I wasn’t really thinking about the whole word of the year thing and then…

Over the weekend I had a delightful conversation with a long time friend/student from long ago, and she said some things that helped ideas in my own head that had been floating around for months to finally coalesce.

Word(s) of the year for 2026

Then my phrase of the year just became obvious. Like, I didn't have to think about it at all. It was just THERE... like something that grew out of the earth:

WONDER AND WHIMSY

So first question: Are you doing a word or phrase? Do you have it yet?

At the same time as I’ve been thinking about things that that conversation helped me to solidify, I’ve also been contemplating the idea of creating personal curriculums. It’s a cool thing going around on TikTok right now.

Personal Curriculum: What and How

We all consume a lot of media — whether online or via books or streaming... We take in a lot, but do we engage with the material?

Obviously some of it is just meant to kinda… pass through us. But there’s a lot that we take in and release that’s deserving of more of our time and attention and thought.

I miss this aspect of college and graduate school: reading literature and then sitting in a room of people who are also interested in literature and we’re dissecting and diving deep and extracting. We’re talking; we’re arguing; we’re writing papers.

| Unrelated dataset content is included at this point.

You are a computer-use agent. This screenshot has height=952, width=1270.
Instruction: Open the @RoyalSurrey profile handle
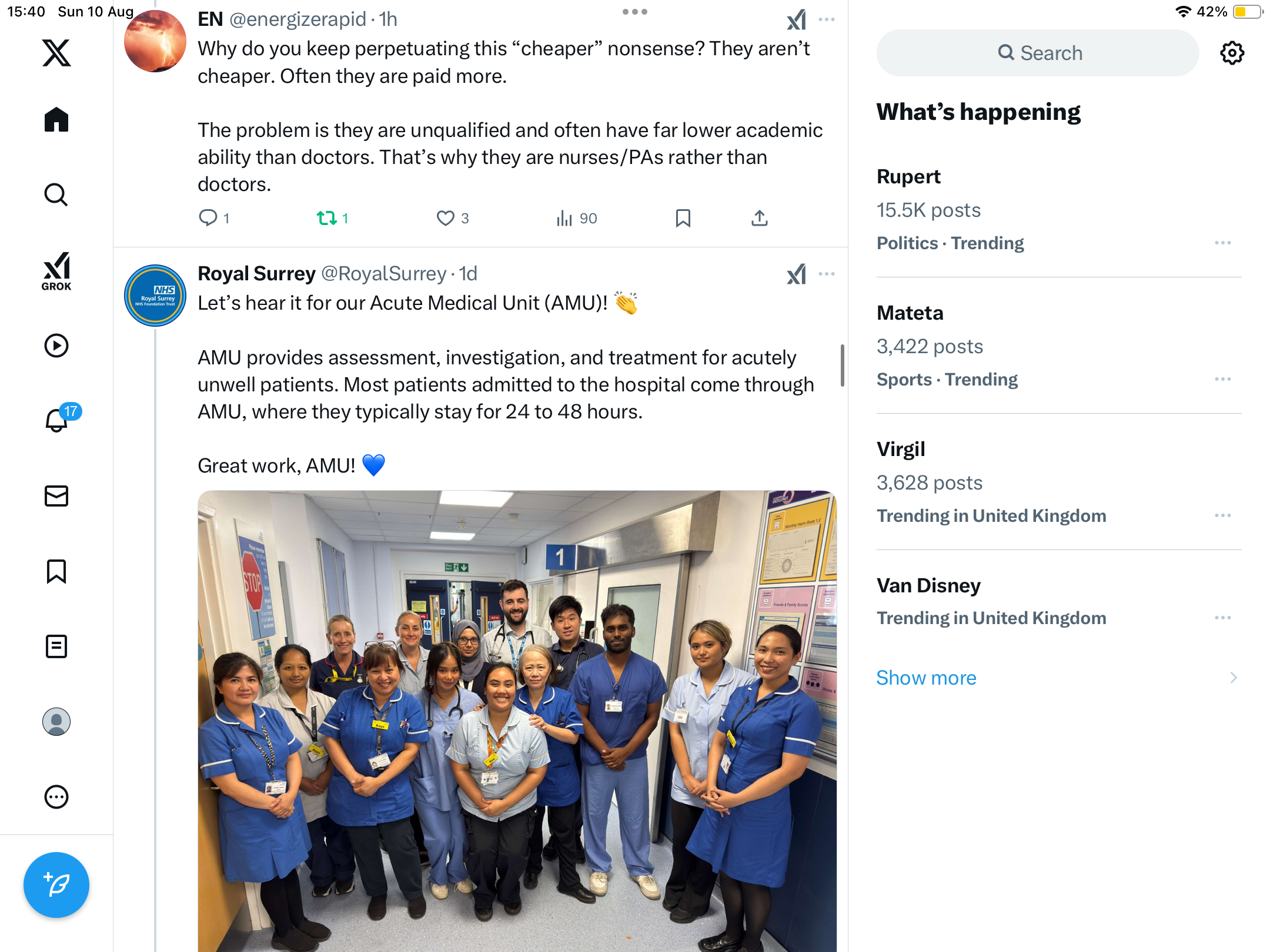384,273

And then those works really become a part of us. They inform our identity and how we view the world.

So for this personal curriculum idea, there are a few important components:

  1. Pick questions to ask yourself. I saw one person working on the idea of good and evil, for example. Another was investigating how authoritarianism develops. But it doesn’t have to be that serious. I’m looking into redeveloping some sense of my original wonder and whimsy.

  2. Put together a course and a time limit. I’ll be working from January through mid May. Like a college’s winter/spring semester.

  3. Your course can have books, articles, movies. Whatever you want. You’re the professor here and the student. My course is the stack of books in the photo but I’m still developing it so that might change. (Or I should say, one of my courses.)

  4. Have a notebook or some sort of cataloging/writing/thinking process in order before you start. I’ll be using a journal for the most part.

  5. Bonus: have some people who are also doing this. Check in with each other. Maybe even have chats now and then to share what you’re excited about or stuck on.

And keep in mind, as I hinted at, you don’t have to stick to one curriculum. I’m developing this one, plus another designed to reignite my geek brain around movement and dance, and a third that is purely physical.

Furthermore, this personal curriculum is just one aspect of how I’ll be playing with and exploring the ideas of wonder and whimsy in 2026, and of course, I’ll keep you up to date now and then about what’s happening.

(May 2026 be better than this terrible year.)

"Breathe and wait" meets its perfect time of year

I’ve been yelling/teaching/prompting “breathe and wait” in classes since the earliest days of Girl on Fire Movement Studio (RIP beautiful studio). Now I tend not to say it enough (and I’ll be changing that). But also? I myself do not always really hear it even as it comes out of my own damn mouth.

And of course, this prompt is not just for movement class but it’s meant to — via movement classes — become so engrained in us that it leads in our wider lives.

Right now? This season of anticipation (advent, the coming solstice, all of it…) and this season of endings (calendars might be made up but they’re based on real things like the sun’s travels and the moon’s cycles)… it seems like the perfect season to really practice breathe and wait in our daily lives and rituals.

Instead of hustling more or seeing how much you can get done in these last days of this year (and how do we continue to hear that advice from the whole coaching community still???)… instead of hustling, let’s just stop.

Let’s breathe and wait.

Breathe and wait to see what peace we can find in these quiet darker days.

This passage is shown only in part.